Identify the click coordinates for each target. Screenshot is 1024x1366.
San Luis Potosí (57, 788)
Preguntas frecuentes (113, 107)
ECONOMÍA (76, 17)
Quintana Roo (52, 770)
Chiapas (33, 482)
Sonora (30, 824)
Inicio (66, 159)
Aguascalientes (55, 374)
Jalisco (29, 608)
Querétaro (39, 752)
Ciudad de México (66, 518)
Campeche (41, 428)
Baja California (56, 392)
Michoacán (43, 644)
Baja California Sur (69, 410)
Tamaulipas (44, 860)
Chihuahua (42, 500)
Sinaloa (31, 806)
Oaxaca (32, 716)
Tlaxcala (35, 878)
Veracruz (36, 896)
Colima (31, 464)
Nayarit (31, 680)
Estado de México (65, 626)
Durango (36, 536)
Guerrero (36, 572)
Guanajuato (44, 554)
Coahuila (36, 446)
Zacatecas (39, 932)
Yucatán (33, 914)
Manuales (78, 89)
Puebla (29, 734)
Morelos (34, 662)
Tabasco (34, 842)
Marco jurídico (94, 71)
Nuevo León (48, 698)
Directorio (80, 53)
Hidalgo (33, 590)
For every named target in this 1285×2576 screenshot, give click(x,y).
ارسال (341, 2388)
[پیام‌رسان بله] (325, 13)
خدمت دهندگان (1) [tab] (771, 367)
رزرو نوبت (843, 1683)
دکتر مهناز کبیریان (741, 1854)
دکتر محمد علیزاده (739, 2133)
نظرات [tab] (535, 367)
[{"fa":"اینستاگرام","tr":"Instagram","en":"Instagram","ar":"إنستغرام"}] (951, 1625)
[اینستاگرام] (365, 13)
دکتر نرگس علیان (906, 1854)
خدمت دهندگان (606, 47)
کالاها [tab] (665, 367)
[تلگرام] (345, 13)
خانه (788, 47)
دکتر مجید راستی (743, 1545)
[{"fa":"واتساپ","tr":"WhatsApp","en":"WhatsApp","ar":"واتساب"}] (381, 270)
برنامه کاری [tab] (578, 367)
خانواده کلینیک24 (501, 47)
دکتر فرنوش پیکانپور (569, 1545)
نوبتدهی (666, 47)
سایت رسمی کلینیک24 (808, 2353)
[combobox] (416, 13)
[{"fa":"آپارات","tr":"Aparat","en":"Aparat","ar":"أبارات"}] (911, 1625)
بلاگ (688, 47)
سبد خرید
-*-
PROBLEM:
Output every record above in full, exactly as it reads.

RESPONSE:
Identify the click coordinates for each target. Screenshot is 1024x1366.
San Luis Potosí (57, 788)
Preguntas frecuentes (113, 107)
ECONOMÍA (76, 17)
Quintana Roo (52, 770)
Chiapas (33, 482)
Sonora (30, 824)
Inicio (66, 159)
Aguascalientes (55, 374)
Jalisco (29, 608)
Querétaro (39, 752)
Ciudad de México (66, 518)
Campeche (41, 428)
Baja California (56, 392)
Michoacán (43, 644)
Baja California Sur (69, 410)
Tamaulipas (44, 860)
Chihuahua (42, 500)
Sinaloa (31, 806)
Oaxaca (32, 716)
Tlaxcala (35, 878)
Veracruz (36, 896)
Colima (31, 464)
Nayarit (31, 680)
Estado de México (65, 626)
Durango (36, 536)
Guerrero (36, 572)
Guanajuato (44, 554)
Coahuila (36, 446)
Zacatecas (39, 932)
Yucatán (33, 914)
Manuales (78, 89)
Puebla (29, 734)
Morelos (34, 662)
Tabasco (34, 842)
Marco jurídico (94, 71)
Nuevo León (48, 698)
Directorio (80, 53)
Hidalgo (33, 590)
For every named target in this 1285×2576 screenshot, give click(x,y).
ارسال (341, 2388)
[پیام‌رسان بله] (325, 13)
خدمت دهندگان (1) [tab] (771, 367)
رزرو نوبت (843, 1683)
دکتر مهناز کبیریان (741, 1854)
دکتر محمد علیزاده (739, 2133)
نظرات [tab] (535, 367)
[{"fa":"اینستاگرام","tr":"Instagram","en":"Instagram","ar":"إنستغرام"}] (951, 1625)
[اینستاگرام] (365, 13)
دکتر نرگس علیان (906, 1854)
خدمت دهندگان (606, 47)
کالاها [tab] (665, 367)
[تلگرام] (345, 13)
خانه (788, 47)
دکتر مجید راستی (743, 1545)
[{"fa":"واتساپ","tr":"WhatsApp","en":"WhatsApp","ar":"واتساب"}] (381, 270)
برنامه کاری [tab] (578, 367)
خانواده کلینیک24 (501, 47)
دکتر فرنوش پیکانپور (569, 1545)
نوبتدهی (666, 47)
سایت رسمی کلینیک24 (808, 2353)
[combobox] (416, 13)
[{"fa":"آپارات","tr":"Aparat","en":"Aparat","ar":"أبارات"}] (911, 1625)
بلاگ (688, 47)
سبد خرید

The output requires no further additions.